--- START ---

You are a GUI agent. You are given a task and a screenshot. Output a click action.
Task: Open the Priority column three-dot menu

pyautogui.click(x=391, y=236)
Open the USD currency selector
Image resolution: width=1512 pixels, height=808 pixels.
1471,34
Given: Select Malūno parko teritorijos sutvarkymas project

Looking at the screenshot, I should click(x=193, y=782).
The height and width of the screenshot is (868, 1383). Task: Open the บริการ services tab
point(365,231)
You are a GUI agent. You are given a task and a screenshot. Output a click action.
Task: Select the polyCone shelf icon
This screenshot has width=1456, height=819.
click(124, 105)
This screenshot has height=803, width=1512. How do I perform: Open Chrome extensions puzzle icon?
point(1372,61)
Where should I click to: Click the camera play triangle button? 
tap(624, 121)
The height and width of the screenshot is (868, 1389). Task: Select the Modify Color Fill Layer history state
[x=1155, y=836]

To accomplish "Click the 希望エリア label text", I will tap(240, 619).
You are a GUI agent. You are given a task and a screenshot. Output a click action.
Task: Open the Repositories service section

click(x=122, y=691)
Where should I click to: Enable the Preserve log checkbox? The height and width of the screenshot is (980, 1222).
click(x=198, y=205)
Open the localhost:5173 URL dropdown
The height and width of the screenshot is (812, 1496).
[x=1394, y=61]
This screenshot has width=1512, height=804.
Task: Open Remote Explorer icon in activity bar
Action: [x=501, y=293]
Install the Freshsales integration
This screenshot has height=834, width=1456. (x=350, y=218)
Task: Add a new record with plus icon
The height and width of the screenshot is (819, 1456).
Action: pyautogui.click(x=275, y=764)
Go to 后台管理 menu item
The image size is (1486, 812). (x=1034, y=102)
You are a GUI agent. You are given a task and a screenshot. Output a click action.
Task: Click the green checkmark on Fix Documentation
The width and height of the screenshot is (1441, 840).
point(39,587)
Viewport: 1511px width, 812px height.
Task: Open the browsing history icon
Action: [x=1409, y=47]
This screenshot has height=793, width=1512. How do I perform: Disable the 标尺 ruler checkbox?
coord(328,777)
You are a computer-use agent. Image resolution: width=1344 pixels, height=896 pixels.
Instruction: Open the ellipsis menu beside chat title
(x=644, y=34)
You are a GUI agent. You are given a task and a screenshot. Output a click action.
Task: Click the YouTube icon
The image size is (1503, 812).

--- END ---

Return, exactly and without additions, the lines that run from the one containing "Task: Open the Repositories service section" to the end of the material above.

[Response for this exercise]:
Task: Open the Repositories service section

click(x=122, y=691)
Where should I click to: Enable the Preserve log checkbox? The height and width of the screenshot is (980, 1222).
click(x=198, y=205)
Open the localhost:5173 URL dropdown
The height and width of the screenshot is (812, 1496).
[x=1394, y=61]
This screenshot has width=1512, height=804.
Task: Open Remote Explorer icon in activity bar
Action: [x=501, y=293]
Install the Freshsales integration
This screenshot has height=834, width=1456. (x=350, y=218)
Task: Add a new record with plus icon
The height and width of the screenshot is (819, 1456).
Action: pyautogui.click(x=275, y=764)
Go to 后台管理 menu item
The image size is (1486, 812). (x=1034, y=102)
You are a GUI agent. You are given a task and a screenshot. Output a click action.
Task: Click the green checkmark on Fix Documentation
The width and height of the screenshot is (1441, 840).
point(39,587)
Viewport: 1511px width, 812px height.
Task: Open the browsing history icon
Action: [x=1409, y=47]
This screenshot has height=793, width=1512. How do I perform: Disable the 标尺 ruler checkbox?
coord(328,777)
You are a computer-use agent. Image resolution: width=1344 pixels, height=896 pixels.
Instruction: Open the ellipsis menu beside chat title
(x=644, y=34)
You are a GUI agent. You are given a task and a screenshot. Output a click action.
Task: Click the YouTube icon
The image size is (1503, 812).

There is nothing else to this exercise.